The Digital Services Act now being considered by the EU legislature is an important opportunity to ensure that EU law continues to support the great economic and social benefits that Europeans have from online services. However, as I argue in a new EPICENTER report, in its enthusiasm to protect users from online platforms, the DSA creates new serious risks for users - from state authorities. And as much as European consumers or small businesses may justifiably hope to be protected by their domestic governments, the elephant in the room is just how much regard to their interests will other EU countries really have.
The DSA implicitly adopts a polite fiction that all EU Member States will equally care about interests of not only their citizens and businesses, but of all others. It then gives far-reaching powers to domestic administrative authorities, not even courts, to issue binding orders against what they see as illegal content across the EU. It also gives domestic authorities powers to approve so-called “trusted flaggers”—organisations whose complaints about content directed to online platforms will by law have priority.

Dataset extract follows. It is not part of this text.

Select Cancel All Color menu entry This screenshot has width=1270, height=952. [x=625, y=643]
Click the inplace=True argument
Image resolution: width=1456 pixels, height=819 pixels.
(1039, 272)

Take, for example, a visual artist using an online platform to sell across the EU her works. Or think of a writer, making a living with a paid email newsletter using an online platform. Their work may be perfectly acceptable in their home country, but at the same time be seen as illegal “hate speech” or “harmful promotion of a dangerous ideology” in another EU country. Can the artist and the writer feel safe from actions of other EU governments or of foreign “trusted flaggers”?
Selected domestic administrative authorities, not even courts, will under the DSA have a power to issue “orders to act against illegal content” and to ask for the content to be removed for the whole EU. The DSA does require the authority issuing an order to check if the content is actually illegal everywhere where the order is meant to apply. And the online platform that receives the order could theoretically devote significant resources to investigate each case and perhaps even fight the order in the courts of the country from where the order came. However, the experts know well that platforms, especially smaller or less profitable ones, will rationally choose to follow such orders, even if it means “overblocking” of content that may even be legal everywhere in the EU except for the complaining country (or even legal in that country). Both the artist and the writer may be surprised and mortified to be affected this way by a foreign authority, but there may be little they can do. Can they really be expected to fight the order in foreign courts, which could require a good deal of time and money?
Similarly, if a user becomes a victim of the activity of a foreign trusted flagger — all she may be able to do is complain to authorities in that foreign country. And if those authorities share the views of the flagger and see nothing untoward in taking down the user’s content?
As I argued elsewhere, those risks can be addressed by giving users accessible and effective tools to challenge actions of foreign regulators. This may involve, for example, additional powers for domestic authorities from the user’s or the service provider’s country to countermand unmeritorious and excessive foreign orders or notices. To avoid creating more harm than good, the DSA needs to adopt a more realistic view of the consequences of deep disagreements that are present in the EU today.
These are not the only examples in the DSA of the interests of users of online platforms not being given sufficient weight. Small business users of very large online platforms who today compete successfully by skilful targeting of online advertising may soon realise that their advertising strategies will become fully public for all competitors to copy. This may be a great gift especially to non-EU competitors who don’t understand local consumers as well, but I doubt that the authors of those provisions considered such consequences. The DSA is too important to be rushed through with such obvious deficiencies.